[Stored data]
+ + +

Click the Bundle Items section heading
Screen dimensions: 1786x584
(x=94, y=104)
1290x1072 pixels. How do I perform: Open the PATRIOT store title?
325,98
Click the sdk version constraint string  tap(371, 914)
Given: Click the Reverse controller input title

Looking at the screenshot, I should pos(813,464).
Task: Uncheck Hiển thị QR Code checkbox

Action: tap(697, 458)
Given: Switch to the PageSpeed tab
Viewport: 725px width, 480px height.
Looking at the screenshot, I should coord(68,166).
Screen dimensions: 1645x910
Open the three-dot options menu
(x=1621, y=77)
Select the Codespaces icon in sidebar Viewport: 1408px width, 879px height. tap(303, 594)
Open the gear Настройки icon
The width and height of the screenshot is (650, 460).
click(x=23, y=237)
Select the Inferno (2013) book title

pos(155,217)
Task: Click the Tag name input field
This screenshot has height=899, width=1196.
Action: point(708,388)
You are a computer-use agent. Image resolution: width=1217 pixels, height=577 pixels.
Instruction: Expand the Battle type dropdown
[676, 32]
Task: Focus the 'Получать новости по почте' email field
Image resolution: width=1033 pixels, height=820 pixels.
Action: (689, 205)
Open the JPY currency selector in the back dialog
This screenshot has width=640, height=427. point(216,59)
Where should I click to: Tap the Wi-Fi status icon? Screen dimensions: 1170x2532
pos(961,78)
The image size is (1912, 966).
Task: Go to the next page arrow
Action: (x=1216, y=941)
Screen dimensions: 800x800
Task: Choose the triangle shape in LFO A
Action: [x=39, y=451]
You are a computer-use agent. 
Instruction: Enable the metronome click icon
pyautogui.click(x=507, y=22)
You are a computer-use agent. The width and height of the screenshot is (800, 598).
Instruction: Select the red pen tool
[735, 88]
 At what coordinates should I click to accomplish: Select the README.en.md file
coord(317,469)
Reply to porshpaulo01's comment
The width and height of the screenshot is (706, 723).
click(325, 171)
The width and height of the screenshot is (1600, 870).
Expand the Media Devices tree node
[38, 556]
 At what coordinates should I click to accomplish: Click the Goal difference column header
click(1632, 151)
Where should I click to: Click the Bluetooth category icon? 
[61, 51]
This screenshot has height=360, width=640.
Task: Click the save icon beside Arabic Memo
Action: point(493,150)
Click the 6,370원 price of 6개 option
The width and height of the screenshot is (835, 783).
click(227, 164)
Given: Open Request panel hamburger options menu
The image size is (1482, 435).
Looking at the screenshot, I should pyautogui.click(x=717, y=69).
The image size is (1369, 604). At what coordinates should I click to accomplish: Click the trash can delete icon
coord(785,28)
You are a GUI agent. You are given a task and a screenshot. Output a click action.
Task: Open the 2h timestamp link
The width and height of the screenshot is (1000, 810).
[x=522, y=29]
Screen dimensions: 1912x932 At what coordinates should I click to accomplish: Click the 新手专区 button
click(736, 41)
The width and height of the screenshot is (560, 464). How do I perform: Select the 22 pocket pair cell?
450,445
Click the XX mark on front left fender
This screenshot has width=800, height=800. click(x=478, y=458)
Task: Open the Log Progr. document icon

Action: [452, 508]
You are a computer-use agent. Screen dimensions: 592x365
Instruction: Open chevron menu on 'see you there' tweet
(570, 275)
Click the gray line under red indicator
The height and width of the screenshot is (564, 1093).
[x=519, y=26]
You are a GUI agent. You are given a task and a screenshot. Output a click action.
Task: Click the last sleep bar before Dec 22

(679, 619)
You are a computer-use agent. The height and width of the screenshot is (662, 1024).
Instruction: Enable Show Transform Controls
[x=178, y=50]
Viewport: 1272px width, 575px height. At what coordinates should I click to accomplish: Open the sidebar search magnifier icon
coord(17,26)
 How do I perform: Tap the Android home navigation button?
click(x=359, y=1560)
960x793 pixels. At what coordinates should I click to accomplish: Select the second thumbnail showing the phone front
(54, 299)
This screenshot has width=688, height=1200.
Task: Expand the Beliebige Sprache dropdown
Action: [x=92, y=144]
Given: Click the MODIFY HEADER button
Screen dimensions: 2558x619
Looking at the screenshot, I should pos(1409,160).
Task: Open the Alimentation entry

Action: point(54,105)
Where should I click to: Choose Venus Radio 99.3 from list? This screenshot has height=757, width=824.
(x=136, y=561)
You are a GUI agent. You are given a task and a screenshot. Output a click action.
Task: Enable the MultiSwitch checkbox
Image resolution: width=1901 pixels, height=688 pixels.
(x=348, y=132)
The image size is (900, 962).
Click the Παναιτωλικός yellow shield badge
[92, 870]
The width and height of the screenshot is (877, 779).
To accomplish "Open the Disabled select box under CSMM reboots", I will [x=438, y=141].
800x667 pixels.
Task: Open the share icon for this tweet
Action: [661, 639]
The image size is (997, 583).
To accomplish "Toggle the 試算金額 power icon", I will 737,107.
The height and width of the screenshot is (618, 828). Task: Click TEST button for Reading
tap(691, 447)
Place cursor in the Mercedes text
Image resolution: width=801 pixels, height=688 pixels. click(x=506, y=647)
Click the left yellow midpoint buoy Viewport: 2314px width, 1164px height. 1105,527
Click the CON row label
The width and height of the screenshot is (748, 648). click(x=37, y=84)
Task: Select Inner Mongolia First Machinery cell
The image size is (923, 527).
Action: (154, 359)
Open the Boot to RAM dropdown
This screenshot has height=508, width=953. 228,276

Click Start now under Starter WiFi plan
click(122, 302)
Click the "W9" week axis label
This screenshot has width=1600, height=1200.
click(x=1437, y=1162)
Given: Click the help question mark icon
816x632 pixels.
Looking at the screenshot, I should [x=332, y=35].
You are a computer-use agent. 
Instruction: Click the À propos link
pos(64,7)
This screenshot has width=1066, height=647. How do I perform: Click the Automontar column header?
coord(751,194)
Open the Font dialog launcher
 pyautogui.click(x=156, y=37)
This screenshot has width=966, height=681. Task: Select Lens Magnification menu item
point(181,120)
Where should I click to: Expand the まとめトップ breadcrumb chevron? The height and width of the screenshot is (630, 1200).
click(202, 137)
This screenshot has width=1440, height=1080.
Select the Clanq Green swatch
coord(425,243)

+ + +

[ABOUT THIS TASK] Find out how many lines in the entries above hold "field", then reply with that figure and nothing else.

[EXERCISE OUTPUT] 2